Give back exactly the lines of the entries below from the line with "Viewport: 1380px width, 846px height." to the line with "Toggle number format for bldgarea field", inclusive, and only those.
━━━━━ Data listing
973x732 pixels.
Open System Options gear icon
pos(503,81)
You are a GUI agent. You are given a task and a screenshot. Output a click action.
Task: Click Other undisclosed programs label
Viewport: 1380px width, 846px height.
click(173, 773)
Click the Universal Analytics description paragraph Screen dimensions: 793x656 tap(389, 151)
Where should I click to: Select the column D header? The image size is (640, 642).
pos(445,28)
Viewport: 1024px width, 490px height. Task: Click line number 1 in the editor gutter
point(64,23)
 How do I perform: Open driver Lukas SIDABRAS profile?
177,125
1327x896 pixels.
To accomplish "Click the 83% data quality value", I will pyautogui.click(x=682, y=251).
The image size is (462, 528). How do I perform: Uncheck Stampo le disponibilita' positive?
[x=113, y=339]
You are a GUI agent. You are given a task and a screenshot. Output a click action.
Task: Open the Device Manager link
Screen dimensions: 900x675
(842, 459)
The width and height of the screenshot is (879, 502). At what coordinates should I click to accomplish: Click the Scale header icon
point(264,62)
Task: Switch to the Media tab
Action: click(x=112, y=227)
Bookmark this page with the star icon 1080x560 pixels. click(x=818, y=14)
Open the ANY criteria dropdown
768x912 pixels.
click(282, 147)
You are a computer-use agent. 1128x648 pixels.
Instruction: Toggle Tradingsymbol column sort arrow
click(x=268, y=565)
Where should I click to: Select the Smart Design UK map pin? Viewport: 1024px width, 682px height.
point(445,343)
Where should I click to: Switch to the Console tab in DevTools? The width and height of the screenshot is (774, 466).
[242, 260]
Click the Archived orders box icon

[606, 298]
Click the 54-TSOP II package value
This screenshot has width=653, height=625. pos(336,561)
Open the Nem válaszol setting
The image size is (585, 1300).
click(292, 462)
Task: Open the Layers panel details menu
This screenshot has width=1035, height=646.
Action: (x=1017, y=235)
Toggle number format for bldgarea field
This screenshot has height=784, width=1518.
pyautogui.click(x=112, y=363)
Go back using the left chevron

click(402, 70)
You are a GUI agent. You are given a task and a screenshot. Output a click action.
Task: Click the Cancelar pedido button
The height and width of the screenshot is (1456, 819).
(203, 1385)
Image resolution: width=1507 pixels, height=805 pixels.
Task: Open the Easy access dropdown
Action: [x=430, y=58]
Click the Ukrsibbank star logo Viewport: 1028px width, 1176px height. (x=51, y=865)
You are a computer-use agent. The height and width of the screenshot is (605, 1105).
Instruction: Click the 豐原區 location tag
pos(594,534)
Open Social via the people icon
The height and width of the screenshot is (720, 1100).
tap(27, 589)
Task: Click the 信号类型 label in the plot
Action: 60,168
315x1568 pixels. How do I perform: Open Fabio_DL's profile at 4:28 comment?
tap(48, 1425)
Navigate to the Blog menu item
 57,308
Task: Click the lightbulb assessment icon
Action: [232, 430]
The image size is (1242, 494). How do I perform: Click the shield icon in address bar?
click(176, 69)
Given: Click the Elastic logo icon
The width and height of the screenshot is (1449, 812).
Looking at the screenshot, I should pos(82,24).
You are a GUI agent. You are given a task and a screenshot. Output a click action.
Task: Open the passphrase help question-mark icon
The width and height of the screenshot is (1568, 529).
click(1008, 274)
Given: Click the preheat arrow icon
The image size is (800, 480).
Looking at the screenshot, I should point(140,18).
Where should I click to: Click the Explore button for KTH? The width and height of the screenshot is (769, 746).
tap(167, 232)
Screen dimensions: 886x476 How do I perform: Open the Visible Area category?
━━━━━━━━━━
* Finished task
Viewport: 1380px width, 846px height.
click(173, 773)
Click the Universal Analytics description paragraph Screen dimensions: 793x656 tap(389, 151)
Where should I click to: Select the column D header? The image size is (640, 642).
pos(445,28)
Viewport: 1024px width, 490px height. Task: Click line number 1 in the editor gutter
point(64,23)
 How do I perform: Open driver Lukas SIDABRAS profile?
177,125
1327x896 pixels.
To accomplish "Click the 83% data quality value", I will pyautogui.click(x=682, y=251).
The image size is (462, 528). How do I perform: Uncheck Stampo le disponibilita' positive?
[x=113, y=339]
You are a GUI agent. You are given a task and a screenshot. Output a click action.
Task: Open the Device Manager link
Screen dimensions: 900x675
(842, 459)
The width and height of the screenshot is (879, 502). At what coordinates should I click to accomplish: Click the Scale header icon
point(264,62)
Task: Switch to the Media tab
Action: click(x=112, y=227)
Bookmark this page with the star icon 1080x560 pixels. click(x=818, y=14)
Open the ANY criteria dropdown
768x912 pixels.
click(282, 147)
You are a computer-use agent. 1128x648 pixels.
Instruction: Toggle Tradingsymbol column sort arrow
click(x=268, y=565)
Where should I click to: Select the Smart Design UK map pin? Viewport: 1024px width, 682px height.
point(445,343)
Where should I click to: Switch to the Console tab in DevTools? The width and height of the screenshot is (774, 466).
[242, 260]
Click the Archived orders box icon

[606, 298]
Click the 54-TSOP II package value
This screenshot has width=653, height=625. pos(336,561)
Open the Nem válaszol setting
The image size is (585, 1300).
click(292, 462)
Task: Open the Layers panel details menu
This screenshot has width=1035, height=646.
Action: (x=1017, y=235)
Toggle number format for bldgarea field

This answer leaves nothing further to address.